● Fragmento seleccionado
Nicolás Maduro durante una campaña electoral

Pepe Madariaga

Profesor de periodismo de la URJC —

La primera vez que fui a Venezuela fue en plena campaña por el referéndum que la oposición promovió en 2004 para revocar a Hugo Chávez y que acabó siendo reafirmatorio. Me encontré con un escenario muy interesante de transformación social donde la participación crítica y democrática de la ciudadanía en los asuntos públicos tenía una dimensión destacada a través del impulso de los medios de comunicación comunitarios y de iniciativas populares que buscaban la “revolución dentro de la revolución”. Se trataba de un proceso que parecía estar curando las profundas heridas que había dejado la dura experiencia del “Caracazo” o “Sacudón” de 1989, cuando la represión ordenada por el entonces presidente Carlos Andrés Pérez (CAP) dejó cientos de muertos en las calles de Caracas como resultado de las revueltas populares contra las contundentes medidas neoliberales de recortes sociales y subidas de precios. Venezuela había iniciado con la llegada de Chávez al poder en 1998 (y tras purgar en la cárcel su intentona golpista de 1992) un experimento de democracia popular frente a la pertinaz injerencia imperialista y las imposiciones con las que se había cebado el neoliberalismo desde los años 80.

● Problemas por resolver
a) ¿Puedes reescribir de forma más breve el párrafo del fragmento sobre Venezuela que empieza con "La primera vez que fui a Venezuela", sin perder sus datos principales?
b) Según el fragmento sobre Venezuela, ¿quién ordenó la represión durante el "Caracazo" de 1989?
c) Continúa el fragmento sobre Venezuela a partir de su última oración.

● Datos disponibles
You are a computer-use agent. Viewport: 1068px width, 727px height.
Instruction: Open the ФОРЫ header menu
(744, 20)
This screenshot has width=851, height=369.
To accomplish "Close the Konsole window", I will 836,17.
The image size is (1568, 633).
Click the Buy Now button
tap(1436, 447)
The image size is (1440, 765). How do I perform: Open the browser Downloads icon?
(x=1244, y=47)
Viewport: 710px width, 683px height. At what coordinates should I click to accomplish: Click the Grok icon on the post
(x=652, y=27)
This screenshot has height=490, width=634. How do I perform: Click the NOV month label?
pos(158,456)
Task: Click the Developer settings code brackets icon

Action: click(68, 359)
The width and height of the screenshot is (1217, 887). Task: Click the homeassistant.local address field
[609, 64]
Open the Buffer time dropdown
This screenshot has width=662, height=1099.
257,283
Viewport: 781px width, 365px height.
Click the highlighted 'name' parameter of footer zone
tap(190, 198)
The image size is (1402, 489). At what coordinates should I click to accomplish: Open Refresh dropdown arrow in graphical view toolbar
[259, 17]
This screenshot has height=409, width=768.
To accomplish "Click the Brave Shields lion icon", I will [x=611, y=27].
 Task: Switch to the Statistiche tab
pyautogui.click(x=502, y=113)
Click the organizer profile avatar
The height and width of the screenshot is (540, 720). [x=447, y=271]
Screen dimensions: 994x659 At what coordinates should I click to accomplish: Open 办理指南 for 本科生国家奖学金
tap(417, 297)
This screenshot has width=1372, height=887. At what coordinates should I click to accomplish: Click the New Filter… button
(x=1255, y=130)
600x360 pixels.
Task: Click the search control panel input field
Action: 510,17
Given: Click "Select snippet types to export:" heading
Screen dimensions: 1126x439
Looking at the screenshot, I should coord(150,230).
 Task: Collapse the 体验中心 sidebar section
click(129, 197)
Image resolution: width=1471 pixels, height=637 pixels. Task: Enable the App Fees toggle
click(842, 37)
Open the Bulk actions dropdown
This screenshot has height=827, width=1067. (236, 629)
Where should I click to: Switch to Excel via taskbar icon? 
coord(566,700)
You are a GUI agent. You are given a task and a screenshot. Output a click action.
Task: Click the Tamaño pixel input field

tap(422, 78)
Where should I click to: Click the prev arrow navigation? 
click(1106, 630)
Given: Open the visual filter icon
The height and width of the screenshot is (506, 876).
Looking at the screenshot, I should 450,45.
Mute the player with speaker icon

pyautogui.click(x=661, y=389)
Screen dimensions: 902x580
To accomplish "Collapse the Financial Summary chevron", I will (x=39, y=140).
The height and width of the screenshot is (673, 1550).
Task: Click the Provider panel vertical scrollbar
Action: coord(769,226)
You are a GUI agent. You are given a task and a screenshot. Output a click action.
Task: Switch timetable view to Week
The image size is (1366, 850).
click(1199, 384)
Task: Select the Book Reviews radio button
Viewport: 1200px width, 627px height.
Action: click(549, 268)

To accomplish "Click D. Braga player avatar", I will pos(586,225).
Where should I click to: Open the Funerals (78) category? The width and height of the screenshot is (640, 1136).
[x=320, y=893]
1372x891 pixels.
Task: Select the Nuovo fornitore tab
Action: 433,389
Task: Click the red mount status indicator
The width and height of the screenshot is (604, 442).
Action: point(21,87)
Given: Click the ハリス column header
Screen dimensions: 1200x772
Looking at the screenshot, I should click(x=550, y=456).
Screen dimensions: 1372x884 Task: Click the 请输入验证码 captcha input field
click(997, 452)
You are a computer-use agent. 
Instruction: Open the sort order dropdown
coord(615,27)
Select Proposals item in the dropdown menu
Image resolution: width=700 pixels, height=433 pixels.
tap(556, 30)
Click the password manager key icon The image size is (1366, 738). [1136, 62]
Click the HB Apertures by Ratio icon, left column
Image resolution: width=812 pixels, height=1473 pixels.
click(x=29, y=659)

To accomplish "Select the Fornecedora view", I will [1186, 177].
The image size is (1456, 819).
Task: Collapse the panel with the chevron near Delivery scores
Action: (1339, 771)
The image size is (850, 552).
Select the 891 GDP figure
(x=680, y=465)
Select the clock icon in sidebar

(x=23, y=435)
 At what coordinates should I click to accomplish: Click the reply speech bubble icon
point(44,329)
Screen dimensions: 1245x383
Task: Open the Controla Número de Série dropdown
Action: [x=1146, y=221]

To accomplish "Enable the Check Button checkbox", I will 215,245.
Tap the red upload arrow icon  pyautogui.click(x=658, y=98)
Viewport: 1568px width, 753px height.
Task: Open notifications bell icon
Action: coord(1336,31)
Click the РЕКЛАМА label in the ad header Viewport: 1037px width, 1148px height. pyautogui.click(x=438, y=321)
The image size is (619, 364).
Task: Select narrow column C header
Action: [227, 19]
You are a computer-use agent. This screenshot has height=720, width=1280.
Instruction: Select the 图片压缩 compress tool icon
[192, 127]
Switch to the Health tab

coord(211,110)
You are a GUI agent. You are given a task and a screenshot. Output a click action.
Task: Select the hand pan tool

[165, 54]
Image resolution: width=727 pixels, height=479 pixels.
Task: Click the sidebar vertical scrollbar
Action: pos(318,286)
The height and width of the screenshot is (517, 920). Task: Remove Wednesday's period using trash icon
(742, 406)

● Soluciones de actividades
a) Mi primer viaje a Venezuela fue en 2004, durante la campaña del referéndum que promovió la oposición para revocar a Hugo Chávez y que acabó siendo reafirmatorio. Allí vi una transformación social con una destacada participación crítica y democrática de la ciudadanía en los asuntos públicos. La impulsaban medios comunitarios e iniciativas populares que buscaban la "revolución dentro de la revolución". Ese proceso parecía curar las heridas del "Caracazo" o "Sacudón" de 1989. Entonces la represión ordenada por Carlos Andrés Pérez contra las revueltas por los recortes sociales y las subidas de precios dejó cientos de muertos en Caracas. Con la llegada de Chávez al poder en 1998, tras cumplir cárcel por su intentona golpista de 1992, Venezuela inició un experimento de democracia popular. Lo hizo frente a la injerencia imperialista y las imposiciones del neoliberalismo desde los años 80.

b) El entonces presidente Carlos Andrés Pérez (CAP).

c)
Cuando llegué a Caracas yo acababa de defender mi tesis doctoral, en la que estudié el fallido golpe de estado de 2002 como caso representativo de las nuevas dinámicas de contrainformación en la era digital y su influencia en los medios de comunicación convencionales: durante las 48 horas que pareció prosperar el golpe, prácticamente todos los medios reproducían las mismas falsedades sobre un supuesto levantamiento cívico espontáneo contra el gobierno mientras algunos boletines contrainformativos en la web y listas de distribución alternativos apuntaban a un golpe organizado por la patronal y un sector del ejército y, por supuesto, apoyado por los principales medios de comunicación. Los relatos alternativos acabaron siendo claves para el desenlace de la intentona golpista a favor de Chávez, sobre todo a partir de la excepcional cobertura de un medio poco sospechoso de chavista como era Fe y Alegría, una radio de los jesuitas.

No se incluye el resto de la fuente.